Stored data:
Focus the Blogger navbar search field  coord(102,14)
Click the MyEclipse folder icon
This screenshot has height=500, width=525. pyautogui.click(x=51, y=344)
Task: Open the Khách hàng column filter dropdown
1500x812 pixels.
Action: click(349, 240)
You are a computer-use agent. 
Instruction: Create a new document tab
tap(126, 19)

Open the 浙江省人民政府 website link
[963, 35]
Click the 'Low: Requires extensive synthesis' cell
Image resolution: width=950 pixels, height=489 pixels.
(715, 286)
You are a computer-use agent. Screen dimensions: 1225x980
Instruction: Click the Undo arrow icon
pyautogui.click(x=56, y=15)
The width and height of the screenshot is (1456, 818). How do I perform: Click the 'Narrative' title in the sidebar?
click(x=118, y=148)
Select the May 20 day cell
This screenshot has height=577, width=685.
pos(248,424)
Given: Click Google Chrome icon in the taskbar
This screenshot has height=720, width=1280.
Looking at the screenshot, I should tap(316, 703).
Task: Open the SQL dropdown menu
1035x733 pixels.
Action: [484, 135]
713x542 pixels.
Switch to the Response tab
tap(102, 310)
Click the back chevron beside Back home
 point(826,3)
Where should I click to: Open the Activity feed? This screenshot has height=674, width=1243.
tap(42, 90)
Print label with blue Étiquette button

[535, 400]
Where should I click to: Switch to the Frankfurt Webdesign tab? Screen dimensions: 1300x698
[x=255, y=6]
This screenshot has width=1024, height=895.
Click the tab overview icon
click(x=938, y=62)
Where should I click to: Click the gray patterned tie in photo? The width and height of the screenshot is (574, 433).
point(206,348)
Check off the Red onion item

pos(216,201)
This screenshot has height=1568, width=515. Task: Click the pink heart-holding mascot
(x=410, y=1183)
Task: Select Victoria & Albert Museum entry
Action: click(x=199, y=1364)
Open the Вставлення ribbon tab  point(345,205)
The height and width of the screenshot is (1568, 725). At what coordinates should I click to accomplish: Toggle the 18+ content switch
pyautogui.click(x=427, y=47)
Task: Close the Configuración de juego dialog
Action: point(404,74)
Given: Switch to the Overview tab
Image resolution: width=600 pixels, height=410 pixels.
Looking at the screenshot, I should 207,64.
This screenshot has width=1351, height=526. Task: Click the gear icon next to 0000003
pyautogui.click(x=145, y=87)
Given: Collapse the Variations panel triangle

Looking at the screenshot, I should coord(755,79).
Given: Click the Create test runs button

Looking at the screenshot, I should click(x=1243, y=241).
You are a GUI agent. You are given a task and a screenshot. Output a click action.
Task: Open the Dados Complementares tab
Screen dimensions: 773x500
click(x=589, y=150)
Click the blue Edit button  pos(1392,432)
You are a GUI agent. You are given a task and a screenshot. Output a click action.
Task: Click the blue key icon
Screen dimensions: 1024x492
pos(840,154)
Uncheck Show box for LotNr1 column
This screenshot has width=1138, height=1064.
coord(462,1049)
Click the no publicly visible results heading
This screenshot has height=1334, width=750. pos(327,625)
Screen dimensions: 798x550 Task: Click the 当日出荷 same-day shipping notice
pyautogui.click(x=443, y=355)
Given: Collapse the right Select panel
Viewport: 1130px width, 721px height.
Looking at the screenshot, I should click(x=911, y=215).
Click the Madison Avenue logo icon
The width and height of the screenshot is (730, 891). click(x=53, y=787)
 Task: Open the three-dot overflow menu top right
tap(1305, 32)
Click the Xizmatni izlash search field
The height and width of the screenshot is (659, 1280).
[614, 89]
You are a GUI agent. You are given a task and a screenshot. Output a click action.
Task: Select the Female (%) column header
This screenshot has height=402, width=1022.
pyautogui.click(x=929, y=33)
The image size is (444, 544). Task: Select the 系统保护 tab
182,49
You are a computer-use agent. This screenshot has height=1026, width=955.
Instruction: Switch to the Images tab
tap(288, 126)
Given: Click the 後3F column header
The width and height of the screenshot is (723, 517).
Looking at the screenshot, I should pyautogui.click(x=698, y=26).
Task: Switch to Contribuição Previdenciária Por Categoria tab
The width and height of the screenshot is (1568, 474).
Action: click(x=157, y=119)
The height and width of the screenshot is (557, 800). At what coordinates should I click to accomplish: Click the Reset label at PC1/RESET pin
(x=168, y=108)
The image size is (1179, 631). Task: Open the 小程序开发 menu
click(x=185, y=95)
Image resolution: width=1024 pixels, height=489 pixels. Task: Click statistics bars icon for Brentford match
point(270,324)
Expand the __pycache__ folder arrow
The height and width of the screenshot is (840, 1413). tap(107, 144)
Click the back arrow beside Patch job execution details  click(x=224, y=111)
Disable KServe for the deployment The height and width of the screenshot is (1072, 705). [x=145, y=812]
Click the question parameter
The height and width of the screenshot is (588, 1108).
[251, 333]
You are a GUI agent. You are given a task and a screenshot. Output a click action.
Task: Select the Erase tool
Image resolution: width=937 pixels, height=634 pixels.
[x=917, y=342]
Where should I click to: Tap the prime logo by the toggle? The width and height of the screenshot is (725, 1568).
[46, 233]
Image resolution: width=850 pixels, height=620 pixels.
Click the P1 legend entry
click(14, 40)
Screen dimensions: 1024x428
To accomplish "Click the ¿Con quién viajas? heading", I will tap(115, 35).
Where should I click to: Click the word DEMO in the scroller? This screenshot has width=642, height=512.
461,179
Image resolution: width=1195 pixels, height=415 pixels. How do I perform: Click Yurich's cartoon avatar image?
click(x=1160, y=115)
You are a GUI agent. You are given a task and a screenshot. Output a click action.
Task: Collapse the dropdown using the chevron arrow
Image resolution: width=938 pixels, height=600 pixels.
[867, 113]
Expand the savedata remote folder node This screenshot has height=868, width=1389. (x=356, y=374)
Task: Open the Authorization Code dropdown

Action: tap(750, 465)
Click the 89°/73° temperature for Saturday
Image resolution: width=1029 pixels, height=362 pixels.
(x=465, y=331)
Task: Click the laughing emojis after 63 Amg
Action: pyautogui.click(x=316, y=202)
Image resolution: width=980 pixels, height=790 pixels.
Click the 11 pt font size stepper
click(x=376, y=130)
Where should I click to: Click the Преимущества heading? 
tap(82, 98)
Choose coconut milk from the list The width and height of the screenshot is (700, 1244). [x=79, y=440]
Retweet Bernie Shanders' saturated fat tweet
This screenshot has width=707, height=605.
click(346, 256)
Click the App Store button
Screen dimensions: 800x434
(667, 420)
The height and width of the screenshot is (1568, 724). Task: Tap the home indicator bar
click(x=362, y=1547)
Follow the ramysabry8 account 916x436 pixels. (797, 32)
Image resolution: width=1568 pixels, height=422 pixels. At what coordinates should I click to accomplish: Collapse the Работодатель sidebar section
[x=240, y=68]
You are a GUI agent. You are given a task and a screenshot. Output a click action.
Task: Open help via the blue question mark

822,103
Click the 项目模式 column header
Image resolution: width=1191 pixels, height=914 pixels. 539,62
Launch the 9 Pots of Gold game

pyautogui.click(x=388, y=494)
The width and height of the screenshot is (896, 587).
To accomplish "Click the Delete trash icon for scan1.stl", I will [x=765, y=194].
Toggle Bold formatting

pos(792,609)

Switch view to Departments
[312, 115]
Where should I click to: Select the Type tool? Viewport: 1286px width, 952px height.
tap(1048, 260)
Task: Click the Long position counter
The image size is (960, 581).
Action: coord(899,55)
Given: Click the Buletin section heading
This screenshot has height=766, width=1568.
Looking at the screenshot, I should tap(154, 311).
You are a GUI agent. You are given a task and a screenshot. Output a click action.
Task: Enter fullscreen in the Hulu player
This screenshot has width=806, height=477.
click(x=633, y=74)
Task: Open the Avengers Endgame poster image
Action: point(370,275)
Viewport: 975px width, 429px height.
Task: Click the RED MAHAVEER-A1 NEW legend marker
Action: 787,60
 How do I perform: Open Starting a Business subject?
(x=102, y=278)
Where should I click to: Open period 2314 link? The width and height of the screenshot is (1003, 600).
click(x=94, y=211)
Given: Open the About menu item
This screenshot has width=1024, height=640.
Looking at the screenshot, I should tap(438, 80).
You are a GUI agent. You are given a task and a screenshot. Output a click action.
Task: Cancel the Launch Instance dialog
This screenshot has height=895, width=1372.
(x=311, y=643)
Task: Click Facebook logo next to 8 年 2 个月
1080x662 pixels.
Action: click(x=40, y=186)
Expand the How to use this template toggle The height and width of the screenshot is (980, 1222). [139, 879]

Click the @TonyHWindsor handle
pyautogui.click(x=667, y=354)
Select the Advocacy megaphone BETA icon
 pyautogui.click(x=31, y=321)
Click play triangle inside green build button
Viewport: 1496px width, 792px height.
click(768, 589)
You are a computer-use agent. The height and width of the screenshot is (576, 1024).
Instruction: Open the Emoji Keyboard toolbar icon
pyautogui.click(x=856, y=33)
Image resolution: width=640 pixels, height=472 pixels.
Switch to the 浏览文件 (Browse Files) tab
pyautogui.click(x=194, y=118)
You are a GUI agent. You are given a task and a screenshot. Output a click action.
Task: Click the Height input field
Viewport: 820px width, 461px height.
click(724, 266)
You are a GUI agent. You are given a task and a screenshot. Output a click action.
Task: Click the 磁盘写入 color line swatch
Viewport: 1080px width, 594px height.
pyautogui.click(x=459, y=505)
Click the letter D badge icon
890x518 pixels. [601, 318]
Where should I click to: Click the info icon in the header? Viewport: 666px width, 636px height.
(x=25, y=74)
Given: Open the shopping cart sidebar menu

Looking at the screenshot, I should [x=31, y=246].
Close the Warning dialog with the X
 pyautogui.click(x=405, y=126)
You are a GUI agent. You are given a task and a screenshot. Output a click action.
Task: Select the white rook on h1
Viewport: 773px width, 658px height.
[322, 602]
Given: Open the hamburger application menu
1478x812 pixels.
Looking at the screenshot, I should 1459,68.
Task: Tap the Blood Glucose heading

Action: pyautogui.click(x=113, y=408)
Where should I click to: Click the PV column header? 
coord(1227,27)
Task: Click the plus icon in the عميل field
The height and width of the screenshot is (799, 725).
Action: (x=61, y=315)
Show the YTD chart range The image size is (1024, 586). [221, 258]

**WORK REQUEST:**
Pull out every line above that holds the word "Show".

**EXPECTED ANSWER:**
Uncheck Show box for LotNr1 column
Show the YTD chart range The image size is (1024, 586). [221, 258]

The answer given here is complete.